◆ EXTRACTED TEXT ◆
I’m relieved to say I survived last night’s New Year’s Eve karaoke party. Actually, I not only survived but ended up having a really great time. Our hosts were gracious, everyone was in the holiday spirit and, once the machine started shooting out song after song, we all got into it. (Alcohol helped.) I’m hoarse today, so I must have been belting them out without realizing it. Anyhow, as promised, here are a couple of guests covering the Beatles. (Notice the guy in the background with the beard and glasses? That’s Michael, who claimed he didn’t sing, but as it’s plain to see he was moving his lips!)
Next up were our hosts (I promised I wouldn’t reveal their names so they wouldn’t be mortified). I hardly remembered the song “King of the Road” by Roger Miller but now I can’t get the damn thing out of my head.
The party was moving right along toward midnight when suddenly the karaoke machine started playing Neil Diamond’s….you guessed it….”Sweet Caroline.” I immediately held my ears and yelled, “God, no! Not that awful Red Sox song! I’m a Yankee fan!”
“You are?” asked Steve, one of the other guests.
“Absolutely,” I said, a little wary of admitting my allegiance in a town where most people root for the Dodgers or Angels.
“So am I,” said Steve, who explained that he grew up in Connecticut and has been a Yankee fan his whole life. “I’m really worried about the team going forward. The Red Sox made so many moves and we didn’t. I still can’t believe we didn’t get Cliff Lee.”
Well, that led to a discussion of the Bombers and our concern about the pitching, etc. Before we knew it, the TV came on and Ryan Seacrest was in Times Square counting down to midnight – and Frank Sinatra was in the background singing “New York, New York.”
“Now that song makes me feel a lot better,” I said. “We could be at Yankee Stadium right now.”
Which was not a bad way to end the evening.
OK, this weather thing is starting to annoy me. (For those in other parts of the world, California is getting hammered by what forecasters are calling “the rain of the decade.”) We have a creak running through the base of our road and after only two days of this stuff it’s risen so high I can’t drive my car through it. And we’re supposed to get more rain for another seven days straight. Luckily, our hillside has a back way out that’s supposed to be used in emergencies (like wildfires) but it’s a very narrow, steep, windy road that scares the you-know-what out of me. If my electricity doesn’t go out, it’ll be a miracle. In the meantime, Michael and I are auguring in and planning to watch a couple of movies on demand. If they’re boring, we’ll pop in the DVD of the Yankees winning the World Series last year. That’s always a cheerer-upper.
Michael and I were on our way to dinner with friends when I said in the car, “The winter meetings have been a big tease this year.”
“Yeah,” he agreed. “Aside from the Werth deal before they started the meetings, things have been pretty quiet.”
“Apparently, Cashman can’t even get Cliff Lee’s agent to respond to an offer,” I said. “And now the agent has left Orlando and gone to Arkansas to talk to Lee. Which means more waiting and wondering.”

◆ GIVEN INSTRUCTION 1 ◆
Revise the part of the blog posts that opens with the words containing "The party was" and closes with "the other guests.", putting "jukebox" in place of "karaoke machine".
◆ GIVEN INSTRUCTION 2 ◆
Summarize the blog posts in two sentences.
Rely only on the blog posts when completing these tasks.

◆ Data entries ◆

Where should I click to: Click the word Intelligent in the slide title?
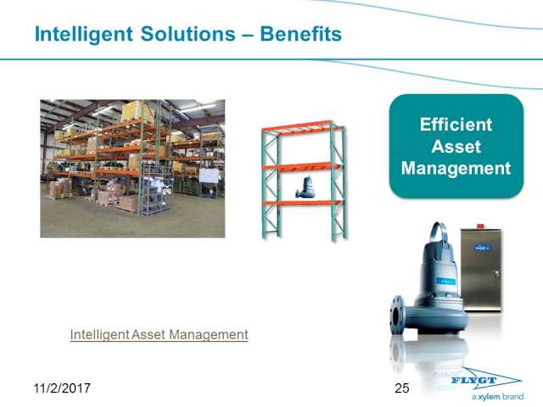pyautogui.click(x=83, y=35)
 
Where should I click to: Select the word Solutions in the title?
pyautogui.click(x=188, y=34)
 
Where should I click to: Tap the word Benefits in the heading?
pyautogui.click(x=300, y=34)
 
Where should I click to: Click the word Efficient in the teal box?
pyautogui.click(x=456, y=125)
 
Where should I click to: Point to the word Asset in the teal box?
pyautogui.click(x=456, y=147)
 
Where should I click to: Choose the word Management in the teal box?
pyautogui.click(x=456, y=169)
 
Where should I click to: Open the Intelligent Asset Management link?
pyautogui.click(x=159, y=335)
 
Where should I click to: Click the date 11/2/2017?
pyautogui.click(x=62, y=388)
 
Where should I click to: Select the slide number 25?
pyautogui.click(x=401, y=388)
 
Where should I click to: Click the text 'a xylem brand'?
pyautogui.click(x=497, y=397)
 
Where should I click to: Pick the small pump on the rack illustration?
pyautogui.click(x=305, y=187)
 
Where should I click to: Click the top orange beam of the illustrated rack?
pyautogui.click(x=301, y=126)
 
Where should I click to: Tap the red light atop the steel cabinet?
pyautogui.click(x=481, y=226)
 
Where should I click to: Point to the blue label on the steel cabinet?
pyautogui.click(x=483, y=248)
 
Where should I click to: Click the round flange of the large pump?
pyautogui.click(x=398, y=315)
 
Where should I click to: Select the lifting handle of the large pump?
pyautogui.click(x=439, y=231)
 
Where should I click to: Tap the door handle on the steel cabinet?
pyautogui.click(x=497, y=274)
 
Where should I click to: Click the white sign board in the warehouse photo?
pyautogui.click(x=209, y=176)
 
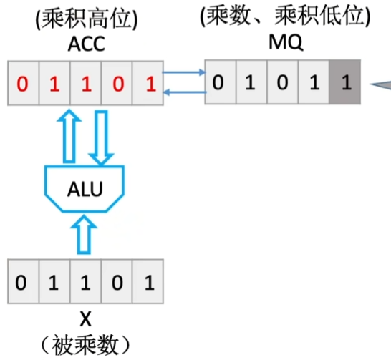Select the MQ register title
click(282, 44)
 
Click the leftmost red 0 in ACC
click(21, 84)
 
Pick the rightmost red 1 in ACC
click(149, 84)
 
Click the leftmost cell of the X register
click(21, 283)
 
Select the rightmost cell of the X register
click(149, 283)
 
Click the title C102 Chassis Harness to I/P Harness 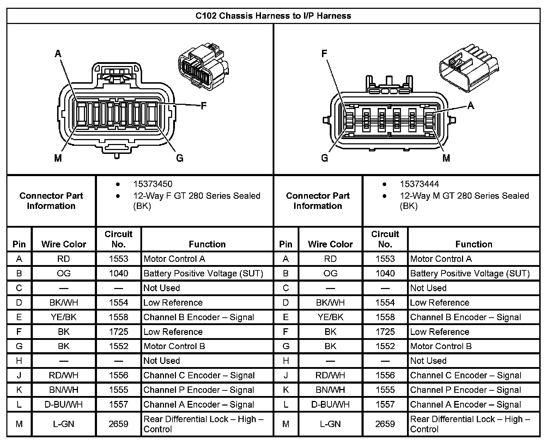(273, 16)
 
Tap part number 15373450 (153, 184)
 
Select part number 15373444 (419, 184)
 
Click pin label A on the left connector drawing (58, 54)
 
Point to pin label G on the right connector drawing (324, 158)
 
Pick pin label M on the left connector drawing (58, 158)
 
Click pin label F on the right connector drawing (324, 54)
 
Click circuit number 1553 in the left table (119, 259)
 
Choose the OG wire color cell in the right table (330, 274)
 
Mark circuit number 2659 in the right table (385, 424)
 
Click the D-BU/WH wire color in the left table (63, 404)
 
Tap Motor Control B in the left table (174, 346)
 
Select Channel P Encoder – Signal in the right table (466, 390)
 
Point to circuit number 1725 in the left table (119, 332)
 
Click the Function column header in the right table (474, 244)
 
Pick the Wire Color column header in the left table (63, 244)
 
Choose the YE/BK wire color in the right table (330, 317)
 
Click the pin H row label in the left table (19, 361)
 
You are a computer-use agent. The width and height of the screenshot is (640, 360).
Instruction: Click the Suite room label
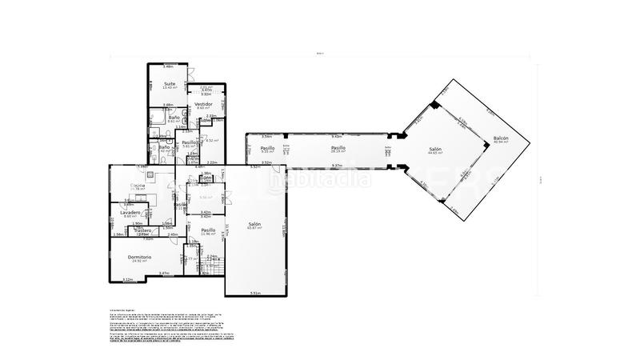[170, 83]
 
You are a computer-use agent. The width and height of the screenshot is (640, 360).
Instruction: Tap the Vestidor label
[202, 105]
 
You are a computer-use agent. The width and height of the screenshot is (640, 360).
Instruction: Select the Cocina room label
[138, 186]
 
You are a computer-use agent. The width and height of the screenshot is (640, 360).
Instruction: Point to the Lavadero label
[131, 212]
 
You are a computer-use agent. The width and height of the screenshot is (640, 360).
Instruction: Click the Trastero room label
[143, 230]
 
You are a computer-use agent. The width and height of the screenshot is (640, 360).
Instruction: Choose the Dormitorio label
[140, 256]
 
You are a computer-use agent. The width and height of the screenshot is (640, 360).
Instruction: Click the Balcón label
[501, 138]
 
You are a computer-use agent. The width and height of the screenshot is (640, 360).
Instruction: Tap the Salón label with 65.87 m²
[255, 224]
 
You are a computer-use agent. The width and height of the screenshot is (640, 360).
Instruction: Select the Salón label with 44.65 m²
[436, 149]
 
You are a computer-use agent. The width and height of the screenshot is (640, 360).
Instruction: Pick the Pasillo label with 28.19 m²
[338, 147]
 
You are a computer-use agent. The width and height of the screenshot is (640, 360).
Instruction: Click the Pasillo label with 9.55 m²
[268, 147]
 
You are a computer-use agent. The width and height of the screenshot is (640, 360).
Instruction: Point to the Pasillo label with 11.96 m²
[208, 230]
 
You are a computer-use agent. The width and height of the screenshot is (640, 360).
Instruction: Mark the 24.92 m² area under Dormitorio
[140, 261]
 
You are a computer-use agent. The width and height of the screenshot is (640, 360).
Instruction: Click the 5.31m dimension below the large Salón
[255, 293]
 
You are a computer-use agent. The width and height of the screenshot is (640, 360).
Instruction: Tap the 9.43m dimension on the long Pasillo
[337, 136]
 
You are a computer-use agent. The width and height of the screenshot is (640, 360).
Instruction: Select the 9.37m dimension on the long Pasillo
[337, 165]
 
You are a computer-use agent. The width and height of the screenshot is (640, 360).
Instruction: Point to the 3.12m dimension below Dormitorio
[127, 279]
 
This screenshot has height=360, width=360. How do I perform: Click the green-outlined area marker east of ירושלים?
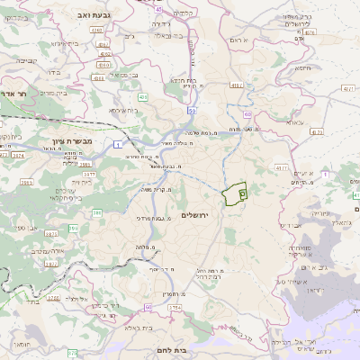click(236, 194)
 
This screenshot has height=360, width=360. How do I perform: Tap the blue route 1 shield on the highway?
click(117, 144)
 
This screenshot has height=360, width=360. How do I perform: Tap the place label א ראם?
click(238, 40)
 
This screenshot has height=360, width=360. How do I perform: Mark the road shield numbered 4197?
click(282, 167)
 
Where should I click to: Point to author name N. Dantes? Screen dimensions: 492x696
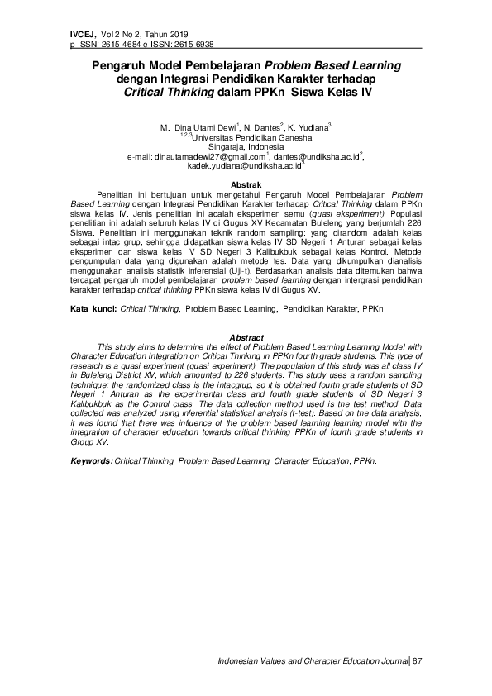pyautogui.click(x=262, y=128)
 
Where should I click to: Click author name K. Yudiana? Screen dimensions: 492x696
pyautogui.click(x=308, y=128)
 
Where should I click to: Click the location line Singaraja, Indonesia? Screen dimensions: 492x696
pyautogui.click(x=246, y=146)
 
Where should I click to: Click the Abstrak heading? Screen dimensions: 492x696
pyautogui.click(x=246, y=184)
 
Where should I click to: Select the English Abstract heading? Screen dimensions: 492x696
pyautogui.click(x=246, y=338)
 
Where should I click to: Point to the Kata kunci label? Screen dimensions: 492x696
pyautogui.click(x=92, y=307)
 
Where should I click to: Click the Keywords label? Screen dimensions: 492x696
pyautogui.click(x=91, y=460)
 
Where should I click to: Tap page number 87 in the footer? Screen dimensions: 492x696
pyautogui.click(x=417, y=661)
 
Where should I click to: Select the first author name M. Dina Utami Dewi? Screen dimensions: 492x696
pyautogui.click(x=197, y=128)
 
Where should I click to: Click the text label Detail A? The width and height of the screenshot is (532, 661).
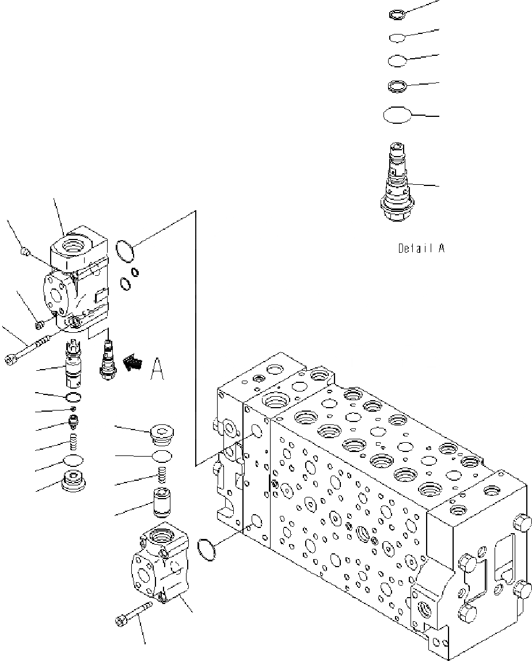pos(421,249)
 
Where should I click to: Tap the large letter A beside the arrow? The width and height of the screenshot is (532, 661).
pos(157,369)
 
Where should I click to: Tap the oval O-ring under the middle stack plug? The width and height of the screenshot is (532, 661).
pos(162,456)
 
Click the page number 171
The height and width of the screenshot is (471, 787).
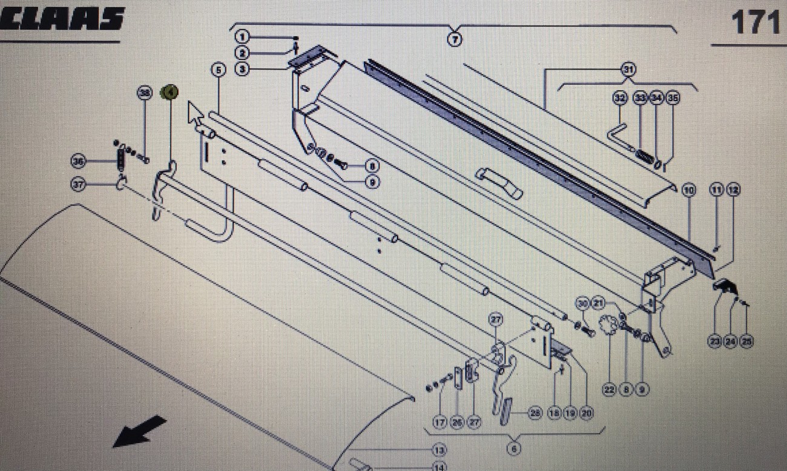click(x=756, y=23)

◆ SOLUTION 1 ◆
The party was moving right along toward midnight when suddenly the jukebox started playing Neil Diamond’s….you guessed it….”Sweet Caroline.” I immediately held my ears and yelled, “God, no! Not that awful Red Sox song! I’m a Yankee fan!”
“You are?” asked Steve, one of the other guests.

◆ SOLUTION 2 ◆
At a New Year's Eve karaoke party, the writer, a Yankee fan, protested when "Sweet Caroline" came on, discussed worries about the team with fellow fan Steve, and heard "New York, New York" as the countdown to midnight played. Other posts describe heavy California rain that left the road at its base impassable by car and a conversation with Michael about a quiet winter meetings period and the wait over Cliff Lee.